The piece goes on to explain that addiction to opioids is just one facet of a problem involving addicts who cannot properly take care of their children. That has ramifications for the child welfare system and flows through to other aspects of the social work process.

“Beyond the opioid epidemic,” the piece concludes, “there’s always been a demand for people who want to help others, and as populations grow, change and age, more of them are needed.”

Shortages of social workers are something we’ve all been contending with for some time now. And while it’s refreshing to hear of graduating classes of newly credentialed social workers have no trouble finding work, the jobs into which they then go are fraught with stress. The pressure on a social worker who has adequate resources and leadership support is significant in and of itself. Now stretch resources thin and add in leadership that may not always understand what individual social workers want and need. The problems of social work are confounded and the stress on social work personnel can become, at times, untenable.

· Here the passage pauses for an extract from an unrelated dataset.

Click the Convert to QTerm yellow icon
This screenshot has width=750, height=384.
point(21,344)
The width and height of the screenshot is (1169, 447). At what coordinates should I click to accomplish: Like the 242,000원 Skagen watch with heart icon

Related to these issues is the issue of staff “churn” among social workers — something we’ve covered previously in this blog. The shortage creates so much pressure that people often do not stay in these jobs… creating a greater shortage that creates so much pressure that people choose to leave. It is, as you can see, a vicious cycle.

What are your experiences with that vicious cycle? How do you cope with the stress and pressure of social work? Do you feel you are receiving adequate support from your organization’s leadership? Please let us know here.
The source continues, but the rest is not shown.